Many techniques in the Six Sigma toolkit are directly applicable to software and are
already in use in the software industry. For instance, "Voice of the Client" and "Quality
Function Deployment" are useful for developing customer requirements (and are relevant
measures). There are numerous charting/calculation techniques that can be used to
scrutinize cost, schedule, and quality (project-level and personal-level) data as a project
proceeds. And, for technical development, there are quantitative methods for risk analysis
and concept/design selection. The strength of "Six Sigma" comes from consciously and
methodically deploying these tools in a way that achieves (directly or indirectly)
customer satisfaction.
As with manufacturing, it is likely that Six Sigma applications in software will reach
beyond "improvement of current processes/products" and extend to "design of new
processes/products." Named "Design for Six Sigma" (DFSS), this extension heavily
utilizes tools for customer requirements, risk analysis, design decision-making and
inventive problem solving. In the software world, it would also heavily leverage re-use
libraries that consist of robustly designed software.

Maturity
Six Sigma is rooted in fundamental statistical and business theory; consequently, the
concepts and philosophy are very mature. Applications of Six Sigma methods in
manufacturing, following on the heels of many quality improvement programs, are
likewise mature. Applications of Six Sigma methods in software development and other
'upstream' (from manufacturing) processes are emerging.

Costs and Limitations
Institutionalizing Six Sigma into the fabric of a corporate culture can require significant
investment in training and infrastructure. There are typically three different levels of
expertise cited by companies: Green Belt, Black Belt Practitioner, Master Black Belt.
Each level has increasingly greater mastery of the skill set. Roles and responsibilities also
grow from each level to the next, with Black Belt Practitioners often in team/project
leadership roles and Master Black Belts often in mentoring/teaching roles. The
infrastructure needed to support the Six Sigma environment varies. Some companies
organize their trained Green/Black Belts into a central support organization. Others
deploy Green/Black Belts into organizations based on project needs and rely on
communities of practice to maintain cohesion.

Alternatives
In past years, there have been many instances and evolutions of quality improvement
programs. Scrutiny of the programs will show much similarity and also clear distinctions
between such programs and Six Sigma. Similarities include common tools and methods,
concepts of continuous improvement, and even analogous steps in the improvement
framework. Differences have been articulated as follows:


Six Sigma speaks the language of business. It specifically addresses the concept
of making the business as profitable as possible.

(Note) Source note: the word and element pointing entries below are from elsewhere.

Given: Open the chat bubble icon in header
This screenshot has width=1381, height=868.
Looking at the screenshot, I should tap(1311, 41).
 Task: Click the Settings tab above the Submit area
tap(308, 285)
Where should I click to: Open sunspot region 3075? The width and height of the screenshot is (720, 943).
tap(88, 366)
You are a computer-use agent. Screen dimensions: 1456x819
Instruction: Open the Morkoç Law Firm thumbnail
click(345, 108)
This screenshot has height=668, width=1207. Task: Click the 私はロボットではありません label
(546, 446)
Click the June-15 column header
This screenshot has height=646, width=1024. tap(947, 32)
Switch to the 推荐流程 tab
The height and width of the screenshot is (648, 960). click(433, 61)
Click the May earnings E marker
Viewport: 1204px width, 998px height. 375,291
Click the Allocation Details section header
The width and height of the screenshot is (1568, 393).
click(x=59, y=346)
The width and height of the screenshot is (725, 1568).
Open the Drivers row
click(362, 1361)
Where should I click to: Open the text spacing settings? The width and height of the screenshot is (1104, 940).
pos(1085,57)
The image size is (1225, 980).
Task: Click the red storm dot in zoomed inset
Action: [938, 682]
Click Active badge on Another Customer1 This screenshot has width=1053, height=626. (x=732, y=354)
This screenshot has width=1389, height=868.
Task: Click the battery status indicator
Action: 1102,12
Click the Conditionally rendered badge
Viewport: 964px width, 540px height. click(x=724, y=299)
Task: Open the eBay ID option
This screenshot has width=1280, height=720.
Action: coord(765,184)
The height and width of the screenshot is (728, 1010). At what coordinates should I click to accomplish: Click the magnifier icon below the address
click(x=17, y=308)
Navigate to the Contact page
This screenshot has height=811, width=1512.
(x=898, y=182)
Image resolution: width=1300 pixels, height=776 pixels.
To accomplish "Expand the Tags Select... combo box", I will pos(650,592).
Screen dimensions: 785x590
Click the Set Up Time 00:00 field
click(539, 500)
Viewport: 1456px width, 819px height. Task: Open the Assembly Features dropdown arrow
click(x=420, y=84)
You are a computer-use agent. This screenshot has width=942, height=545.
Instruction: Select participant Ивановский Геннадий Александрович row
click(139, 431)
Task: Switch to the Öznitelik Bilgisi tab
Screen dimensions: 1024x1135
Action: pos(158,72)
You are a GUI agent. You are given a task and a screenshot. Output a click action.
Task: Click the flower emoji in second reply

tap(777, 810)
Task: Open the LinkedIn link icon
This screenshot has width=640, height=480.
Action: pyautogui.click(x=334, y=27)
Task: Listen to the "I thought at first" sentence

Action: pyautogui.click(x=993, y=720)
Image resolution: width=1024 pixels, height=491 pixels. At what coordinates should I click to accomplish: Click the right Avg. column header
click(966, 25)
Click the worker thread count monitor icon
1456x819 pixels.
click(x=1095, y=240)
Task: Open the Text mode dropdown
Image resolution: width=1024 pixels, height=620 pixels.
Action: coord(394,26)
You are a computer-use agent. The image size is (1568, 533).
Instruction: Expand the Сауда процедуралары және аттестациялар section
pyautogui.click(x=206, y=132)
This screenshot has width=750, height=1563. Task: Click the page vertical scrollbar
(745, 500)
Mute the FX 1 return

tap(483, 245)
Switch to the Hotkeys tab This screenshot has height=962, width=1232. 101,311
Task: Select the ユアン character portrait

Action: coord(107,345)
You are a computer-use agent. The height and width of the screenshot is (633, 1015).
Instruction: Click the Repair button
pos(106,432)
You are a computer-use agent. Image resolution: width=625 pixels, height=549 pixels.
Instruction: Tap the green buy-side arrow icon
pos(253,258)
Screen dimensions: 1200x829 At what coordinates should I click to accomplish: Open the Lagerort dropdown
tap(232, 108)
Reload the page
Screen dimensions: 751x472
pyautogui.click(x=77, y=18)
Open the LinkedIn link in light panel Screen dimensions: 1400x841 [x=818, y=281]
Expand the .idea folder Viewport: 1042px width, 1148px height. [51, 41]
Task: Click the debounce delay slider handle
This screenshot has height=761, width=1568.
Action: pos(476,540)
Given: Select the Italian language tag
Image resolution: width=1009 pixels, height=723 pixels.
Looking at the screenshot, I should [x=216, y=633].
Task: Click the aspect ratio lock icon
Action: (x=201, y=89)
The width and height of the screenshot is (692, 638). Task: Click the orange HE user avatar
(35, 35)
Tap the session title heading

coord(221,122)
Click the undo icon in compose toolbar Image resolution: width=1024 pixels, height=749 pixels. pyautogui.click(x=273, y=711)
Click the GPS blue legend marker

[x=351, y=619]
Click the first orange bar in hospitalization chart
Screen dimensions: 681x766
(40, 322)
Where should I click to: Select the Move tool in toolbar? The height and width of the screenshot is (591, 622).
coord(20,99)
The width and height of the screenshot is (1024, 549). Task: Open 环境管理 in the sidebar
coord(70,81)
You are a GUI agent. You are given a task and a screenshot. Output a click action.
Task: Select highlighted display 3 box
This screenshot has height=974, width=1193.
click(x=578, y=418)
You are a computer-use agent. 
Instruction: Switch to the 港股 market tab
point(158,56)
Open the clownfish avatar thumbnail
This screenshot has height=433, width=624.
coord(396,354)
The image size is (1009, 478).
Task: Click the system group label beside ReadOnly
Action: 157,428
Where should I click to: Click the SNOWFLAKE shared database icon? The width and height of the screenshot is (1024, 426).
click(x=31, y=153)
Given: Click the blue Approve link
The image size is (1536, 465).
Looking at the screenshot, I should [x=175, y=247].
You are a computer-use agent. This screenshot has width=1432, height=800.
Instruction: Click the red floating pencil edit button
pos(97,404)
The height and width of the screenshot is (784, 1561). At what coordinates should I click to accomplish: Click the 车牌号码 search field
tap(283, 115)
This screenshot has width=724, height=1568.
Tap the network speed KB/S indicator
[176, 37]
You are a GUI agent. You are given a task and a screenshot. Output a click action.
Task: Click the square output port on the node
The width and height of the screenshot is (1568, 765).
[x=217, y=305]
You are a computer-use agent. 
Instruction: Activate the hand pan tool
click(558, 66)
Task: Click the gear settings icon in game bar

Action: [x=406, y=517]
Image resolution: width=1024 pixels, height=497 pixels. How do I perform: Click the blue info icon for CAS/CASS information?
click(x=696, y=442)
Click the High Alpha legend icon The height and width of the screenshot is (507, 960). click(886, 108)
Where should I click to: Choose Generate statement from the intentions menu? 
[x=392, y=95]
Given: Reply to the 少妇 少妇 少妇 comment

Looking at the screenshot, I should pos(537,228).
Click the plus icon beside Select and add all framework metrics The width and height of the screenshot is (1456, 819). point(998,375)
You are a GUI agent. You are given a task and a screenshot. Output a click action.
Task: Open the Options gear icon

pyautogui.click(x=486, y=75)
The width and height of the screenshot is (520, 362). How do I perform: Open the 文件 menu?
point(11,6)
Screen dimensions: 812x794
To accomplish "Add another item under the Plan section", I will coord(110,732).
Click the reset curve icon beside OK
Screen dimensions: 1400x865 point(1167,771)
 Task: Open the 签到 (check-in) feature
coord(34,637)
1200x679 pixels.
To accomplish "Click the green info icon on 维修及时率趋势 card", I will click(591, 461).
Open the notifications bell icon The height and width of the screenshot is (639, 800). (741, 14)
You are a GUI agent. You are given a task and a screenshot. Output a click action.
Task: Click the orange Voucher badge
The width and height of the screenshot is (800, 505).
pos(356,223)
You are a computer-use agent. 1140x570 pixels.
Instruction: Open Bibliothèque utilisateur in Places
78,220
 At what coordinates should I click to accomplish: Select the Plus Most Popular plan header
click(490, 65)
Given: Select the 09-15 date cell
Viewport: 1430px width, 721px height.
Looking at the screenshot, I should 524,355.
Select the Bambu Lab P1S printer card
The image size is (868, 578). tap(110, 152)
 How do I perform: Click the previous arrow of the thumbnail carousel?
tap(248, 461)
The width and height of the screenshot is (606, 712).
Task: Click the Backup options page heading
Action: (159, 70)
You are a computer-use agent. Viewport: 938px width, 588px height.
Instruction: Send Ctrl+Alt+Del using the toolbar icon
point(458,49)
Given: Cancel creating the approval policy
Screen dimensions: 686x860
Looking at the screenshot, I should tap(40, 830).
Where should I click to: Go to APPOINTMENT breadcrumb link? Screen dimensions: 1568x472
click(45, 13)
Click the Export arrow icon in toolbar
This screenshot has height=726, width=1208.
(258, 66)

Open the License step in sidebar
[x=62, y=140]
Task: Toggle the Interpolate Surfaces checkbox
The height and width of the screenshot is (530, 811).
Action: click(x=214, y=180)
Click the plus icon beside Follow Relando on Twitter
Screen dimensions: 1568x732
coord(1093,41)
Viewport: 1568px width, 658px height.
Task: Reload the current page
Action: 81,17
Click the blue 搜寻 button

In Six Sigma, quality is not pursued independently from business goals. Time and
resources are not spent improving something that is not a lever for improving
customer satisfaction.



Six Sigma focuses on achieving tangible results.



Six Sigma does not include specific integration of ISO900 or Malcolm Baldridge
National Quality Award criteria.



Six Sigma uses an infrastructure of highly trained employees from many sectors
of the company (not just the Quality Department). These employees are typically
viewed as internal change agents.



Six Sigma raises the expectation from 3-sigma performance to 6-sigma. Yet, it
does not promote "Zero Defects" which many people dismiss as "impossible."

Sources: [Pyzdek 2-01, Marash 99, Harry 00]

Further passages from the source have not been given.